I am trying to find an upper and lower bound for the following function:
$$f(x) = \ln(\lfloor\frac{x}{b_1}\rfloor!) - \ln(\lfloor\frac{x}{b_2}\rfloor!) - \ln(\lfloor\frac{x}{b_3}\rfloor!)$$
where
$$\frac{1}{b_1} = \frac{1}{b_2} + \frac{1}{b_3}$$
Is it always the case:
$\ln\Gamma(\frac{x}{b_1}) - \ln\Gamma(\frac{x}{b_2}+\frac{1}{2}) - \ln\Gamma(\frac{x }{b_3}+\frac{1}{2}) \le \ln(\lfloor\frac{x}{b_1}\rfloor!) - \ln(\lfloor\frac{x}{b_2}\rfloor!) - \ln(\lfloor\frac{x}{b_3}\rfloor!) \le \ln\Gamma(\frac{x}{b_1}+1) - \ln\Gamma(\frac{x}{b_2} + \frac{1}{2}) - \ln\Gamma(\frac{x}{b_3}+\frac{1}{2})$
If you can show analysis behind your answer, that will really help.

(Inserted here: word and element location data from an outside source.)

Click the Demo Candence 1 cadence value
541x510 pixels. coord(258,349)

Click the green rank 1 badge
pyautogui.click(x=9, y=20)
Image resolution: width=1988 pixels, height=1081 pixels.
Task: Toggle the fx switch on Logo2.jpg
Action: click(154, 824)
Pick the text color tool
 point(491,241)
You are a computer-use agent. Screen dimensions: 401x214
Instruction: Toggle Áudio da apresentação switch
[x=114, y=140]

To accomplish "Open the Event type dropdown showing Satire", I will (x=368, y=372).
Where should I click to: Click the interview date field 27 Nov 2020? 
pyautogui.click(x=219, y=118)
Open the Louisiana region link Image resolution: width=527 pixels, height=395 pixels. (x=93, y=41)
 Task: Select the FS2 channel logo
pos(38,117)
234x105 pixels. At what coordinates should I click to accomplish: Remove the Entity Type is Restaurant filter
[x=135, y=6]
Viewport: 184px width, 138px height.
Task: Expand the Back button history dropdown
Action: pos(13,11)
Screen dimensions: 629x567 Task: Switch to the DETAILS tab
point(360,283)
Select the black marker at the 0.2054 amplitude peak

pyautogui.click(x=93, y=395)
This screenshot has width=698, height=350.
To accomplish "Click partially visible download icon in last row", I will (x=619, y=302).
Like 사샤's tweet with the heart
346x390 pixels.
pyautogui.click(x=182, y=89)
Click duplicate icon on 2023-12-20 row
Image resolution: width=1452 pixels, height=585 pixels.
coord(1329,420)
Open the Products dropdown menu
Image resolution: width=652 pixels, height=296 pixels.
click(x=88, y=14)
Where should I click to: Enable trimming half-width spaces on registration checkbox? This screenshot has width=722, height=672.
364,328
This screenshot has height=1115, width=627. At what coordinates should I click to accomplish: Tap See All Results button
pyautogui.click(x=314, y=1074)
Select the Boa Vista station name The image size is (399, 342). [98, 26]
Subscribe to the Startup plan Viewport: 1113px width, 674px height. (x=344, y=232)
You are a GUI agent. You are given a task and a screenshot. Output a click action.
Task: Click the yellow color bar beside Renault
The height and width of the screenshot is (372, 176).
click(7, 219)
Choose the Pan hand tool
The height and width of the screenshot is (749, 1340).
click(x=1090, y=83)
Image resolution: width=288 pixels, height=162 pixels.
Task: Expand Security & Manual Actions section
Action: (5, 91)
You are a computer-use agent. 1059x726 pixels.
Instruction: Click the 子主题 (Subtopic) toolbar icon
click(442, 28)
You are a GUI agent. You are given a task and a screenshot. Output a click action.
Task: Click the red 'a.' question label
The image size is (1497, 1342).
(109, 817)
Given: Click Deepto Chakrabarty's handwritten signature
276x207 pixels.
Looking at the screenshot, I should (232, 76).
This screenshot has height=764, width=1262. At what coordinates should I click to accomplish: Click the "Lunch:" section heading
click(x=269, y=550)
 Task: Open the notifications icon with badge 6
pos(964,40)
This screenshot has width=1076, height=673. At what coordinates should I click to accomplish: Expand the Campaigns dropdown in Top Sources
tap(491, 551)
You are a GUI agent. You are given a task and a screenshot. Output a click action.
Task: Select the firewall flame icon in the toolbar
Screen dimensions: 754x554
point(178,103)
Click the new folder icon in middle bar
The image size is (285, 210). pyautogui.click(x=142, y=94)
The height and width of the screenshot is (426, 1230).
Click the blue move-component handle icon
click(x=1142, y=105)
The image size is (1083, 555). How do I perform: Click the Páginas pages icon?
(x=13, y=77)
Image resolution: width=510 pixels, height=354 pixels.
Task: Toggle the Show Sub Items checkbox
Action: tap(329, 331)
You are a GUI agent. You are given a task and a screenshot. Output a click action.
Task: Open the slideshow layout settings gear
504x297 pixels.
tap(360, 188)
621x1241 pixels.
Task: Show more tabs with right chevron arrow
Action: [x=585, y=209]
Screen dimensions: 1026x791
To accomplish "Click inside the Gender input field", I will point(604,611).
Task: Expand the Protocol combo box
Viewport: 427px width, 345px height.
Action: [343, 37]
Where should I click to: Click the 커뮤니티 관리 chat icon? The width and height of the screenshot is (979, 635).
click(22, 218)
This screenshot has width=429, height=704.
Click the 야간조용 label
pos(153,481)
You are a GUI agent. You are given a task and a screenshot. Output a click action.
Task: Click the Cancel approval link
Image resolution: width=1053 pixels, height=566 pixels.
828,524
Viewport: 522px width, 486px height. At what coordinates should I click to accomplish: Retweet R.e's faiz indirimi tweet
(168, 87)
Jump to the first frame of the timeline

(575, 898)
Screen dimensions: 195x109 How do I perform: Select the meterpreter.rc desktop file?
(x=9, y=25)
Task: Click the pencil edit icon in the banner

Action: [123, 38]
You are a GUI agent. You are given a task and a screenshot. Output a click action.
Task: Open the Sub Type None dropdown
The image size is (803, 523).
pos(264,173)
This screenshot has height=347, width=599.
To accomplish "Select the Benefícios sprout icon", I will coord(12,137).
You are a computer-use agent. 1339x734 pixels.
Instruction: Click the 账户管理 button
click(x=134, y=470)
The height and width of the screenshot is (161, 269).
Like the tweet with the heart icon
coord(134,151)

My main interest is the analysis behind the answer.
Edit: I removed the attempt at a partial answer which was incorrect. I posted the partial answer as a separate question here.
The answer to my question above is no. It is true when $\{\frac{x}{b_2}\} + \{\frac{x}{b_3}\} \ge 1$.